Introduction
A common factor that exists for modernist dramatic works is that it foregrounds the conventional status of the theatrical stage. The barrier that existed between the stage and the audience has been reduced to a porous one. It frequently changes depending on the needs of the population.
The Nature and Impact of Metatheatre
For some, to arrive at a new interaction between the stage and auditorium, some changes are made where a character speaks for the authors and so on. The term "meta-theatre" was first coined by Lionel Abel back in 1960 (Abel 135). Ever since, it has remained a stock concept for many educators, researchers and practitioners who focus on the field of drama.

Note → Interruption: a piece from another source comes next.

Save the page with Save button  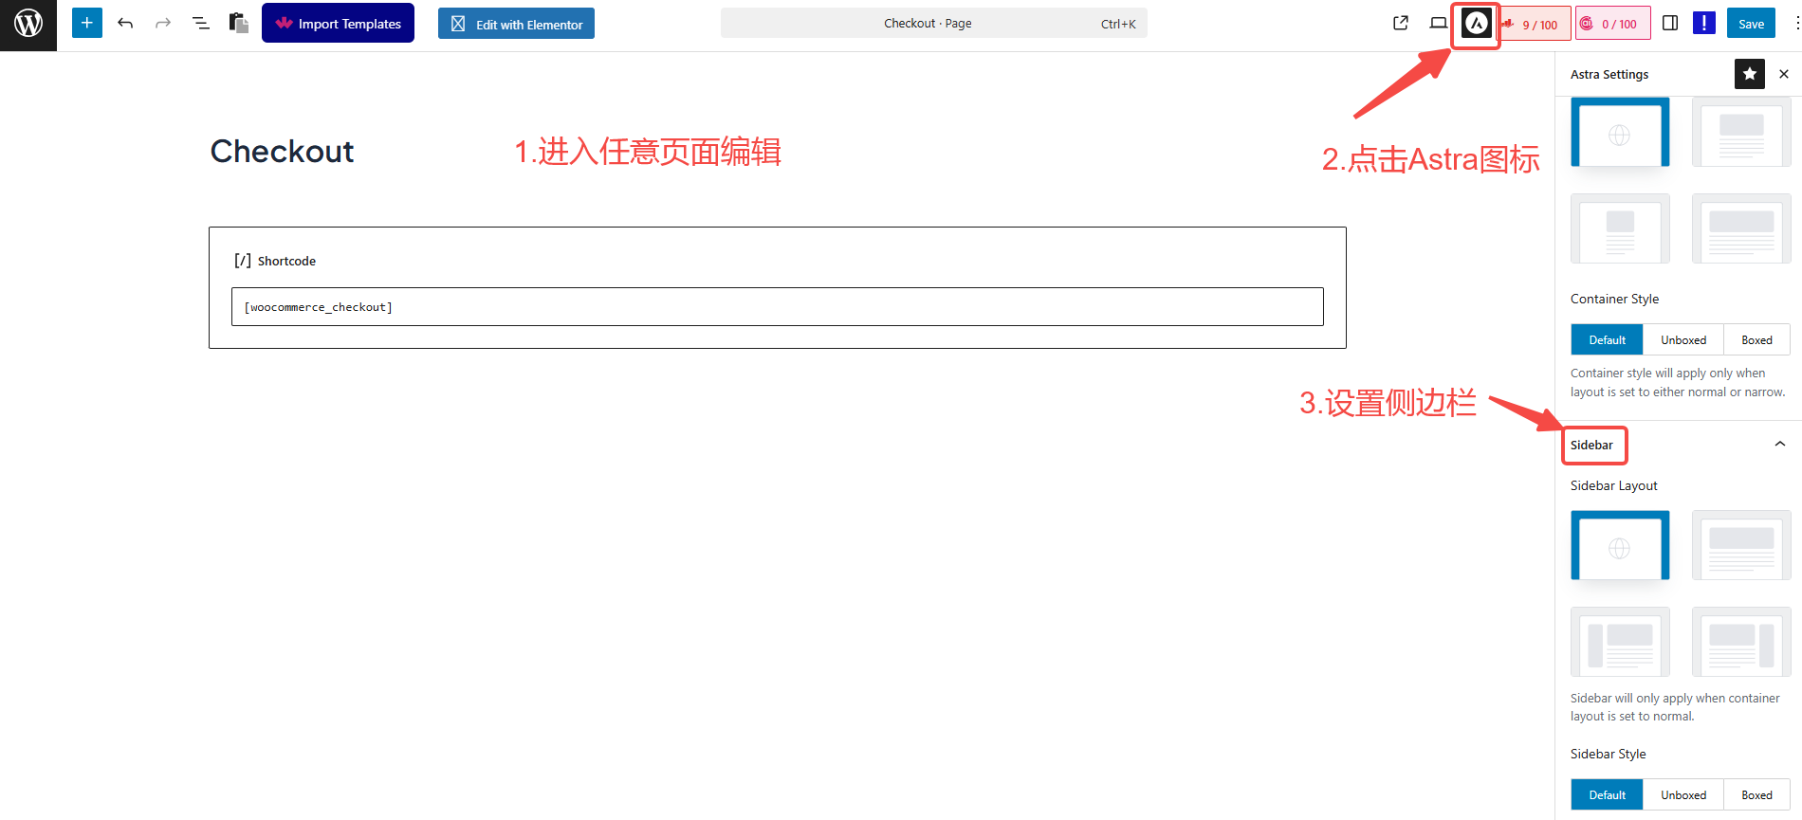point(1751,24)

Unfortunately, there is very little work done to theorize and historicize the forms and functions of the nature of this early modern metatheatre. The authors whose works are analyzed in this research argue that metatheatre has significantly impacted scholarly developments (Abel 136). It has triggered important developments such as performance and rehearsals, gender studies and the reconstruction of history, the ability to use rhetoric and materiality of the stage, the complete use of genre for audience engagement and the ability to trigger stage/page relationships.
The Role of Perception and Reception in Politics
Reception and perception are fundamental to our lives. When we brush our hair, dress up, and behave nicely we try to direct people's reception of us (Willis 197). Our perceptions of the world and it's or organizations determine what charities we donate to, what political parties we vote for, and what actions we take. The fact that in Germany "Rezeption" is a common term for "response" is an example of how we perceive is defined by, and determines, how we respond and react (Keshavarz 139).

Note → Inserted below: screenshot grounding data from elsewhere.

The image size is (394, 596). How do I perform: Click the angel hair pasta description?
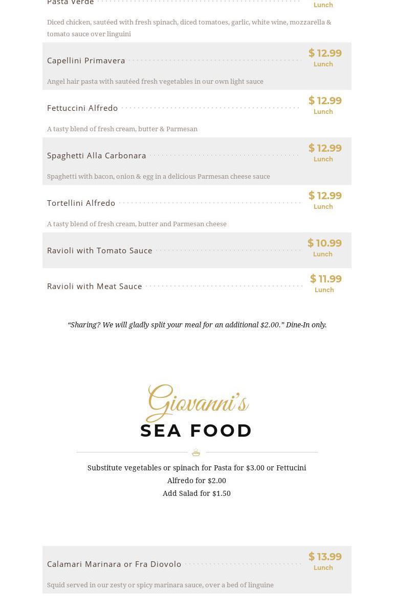155,81
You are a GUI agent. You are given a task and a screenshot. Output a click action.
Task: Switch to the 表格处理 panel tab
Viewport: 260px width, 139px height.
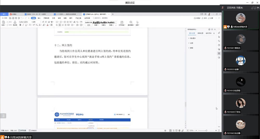click(200, 33)
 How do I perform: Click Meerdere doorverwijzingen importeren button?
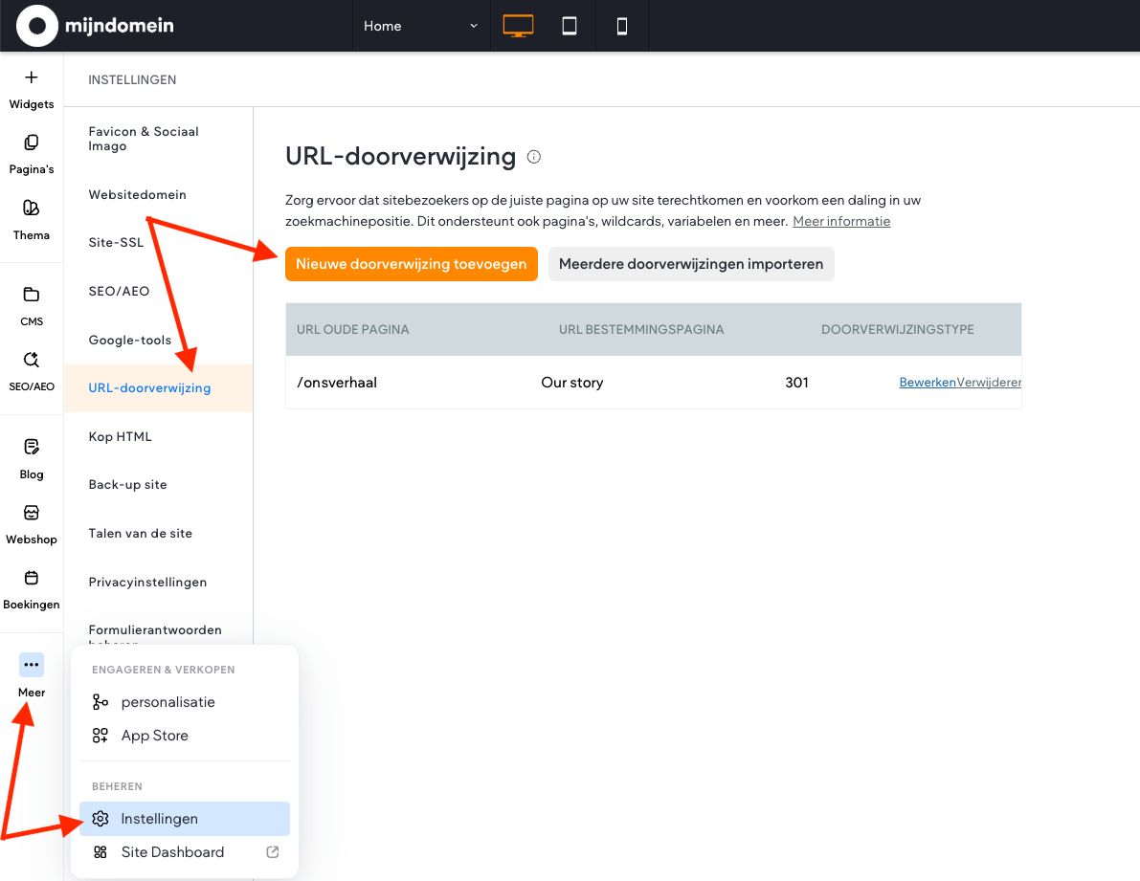coord(691,264)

Perception plays a key role in politics as well. For instance, public view of a certain country, religion, and group determines the ways they may be treated (Scholes, Phelan and Kellogg 4). If the public perception of the third world residents would not be that they are offensive, trying to make nuclear weapons, or that they are savages killing themselves and others, attacking them would not make sense.
Conversely, if the public view in the Middle East would not be that western countries are imperialists who do not take a step unless to colonize and exploit others, attempts for creating groups against them would fail. In other words, the ways people imagine and depict each other in their minds and media determine the ways they treat each other in real life.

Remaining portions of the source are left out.